Differential (Function 87)
The differential relay provides the primary protection for phase-to-phase faults, and can also detect turn- to-turn faults in multi-turn coils when used with a split-phase winding / ct configuration.
Digital relays do not employ an inverse time versus operate current characteristic as the electromechanical relays did. Therefore, the setting for the digital relays needs to be less sensitive to prevent inadvertent operation during external faults and transformer inrush events. This was noted when reviewing a number of 87G operations in the past. It was determined that these events were caused by energizing the GSU from the low-side, simulating a blackstart, which saturated the breaker CTs and caused the relay to see a differential. One factor complicating the investigation of these events was the presence of mismatched CT accuracy classes at one of the plants. However, another plant had a similar event occur without the mismatched CT’s. In response to these events, HDC put together a set of standard 87 settings using a higher minimum pickup than was typically done with electromechanical relays, a dual slope, and harmonic restraint/blocking.
Very high slopes have been recommended to accommodate possible current transformer (CT) mismatch and saturation, but we do not believe they are needed. “Loosening” the 87 slope settings would provide more security against false trips, but would have the side effect of covering up problems that should be known. Usually the only way to cause a properly rated generator CT to saturate is for the system contribution of the available fault current to pass through the CT’s primary, and if this happens, the fault is within the generator’s differential zone of protection anyway, so an 87G trip is expected.

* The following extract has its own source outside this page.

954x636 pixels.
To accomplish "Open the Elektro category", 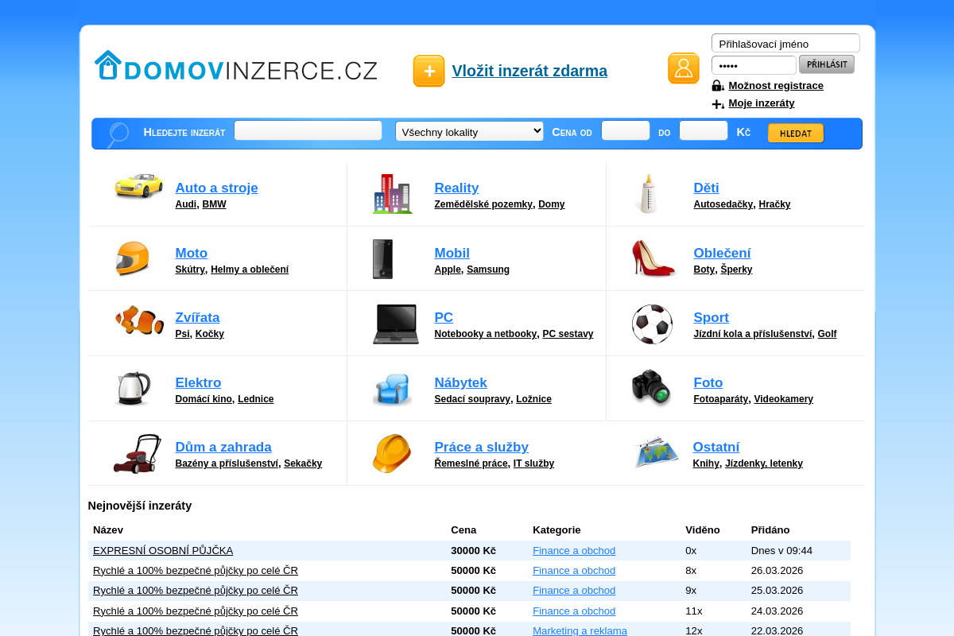I will click(x=198, y=382).

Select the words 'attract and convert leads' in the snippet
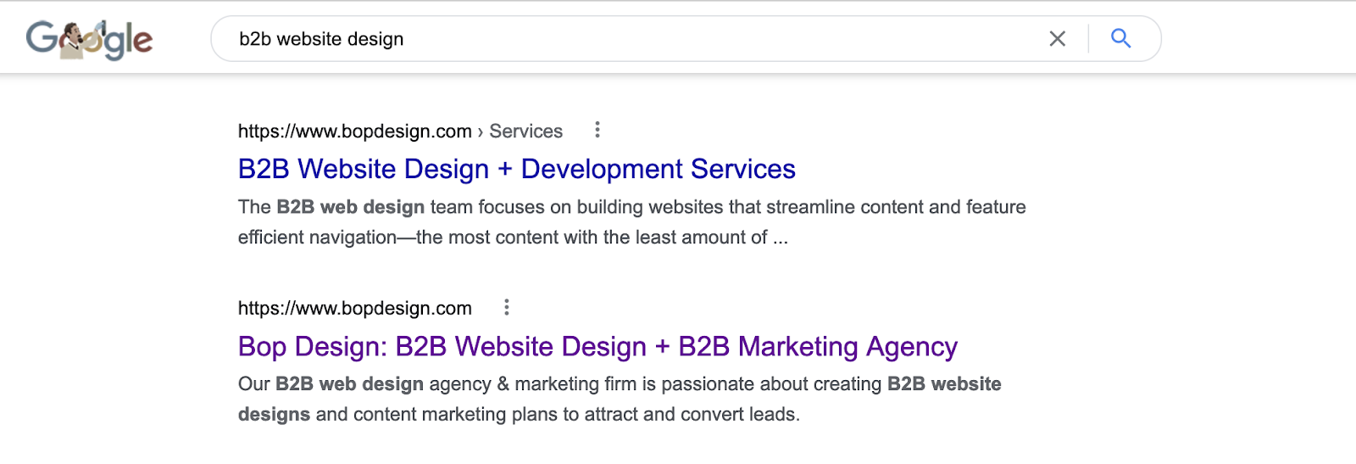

Many USACE projects have already upgraded, or are in the process of upgrading, their generator protective relays. Care must be taken into consideration when performing settings. Proper communication with the utility must be done prior to implementing settings related to zone pick up and time coordination. Care must also be taken into consideration when wiring the digital relays. Polarity and connections need to be verified during field testing. Relay settings is an art; using experience as well as lessons learned, we can improve how we implement digital multifunctional relays.
1Nguyen, Ty, “ Main Unit Hydropower Generator Protective Relay Guidance and Lessons Learned,” Proceedings of HydroVision International 2017, PennWell Corp., Tulsa, Okla., 2017.
Ty Nguyen is a professional engineer working at the U.S. Army Corps of Engineers’ Hydroelectric Design Center.
Peer Reviewed — This article has been evaluated and edited in accordance with reviews conducted by two or more professionals who have relevant expertise. These peer reviewers judge manuscripts for technical accuracy, usefulness, and overall importance within the hydroelectric industry.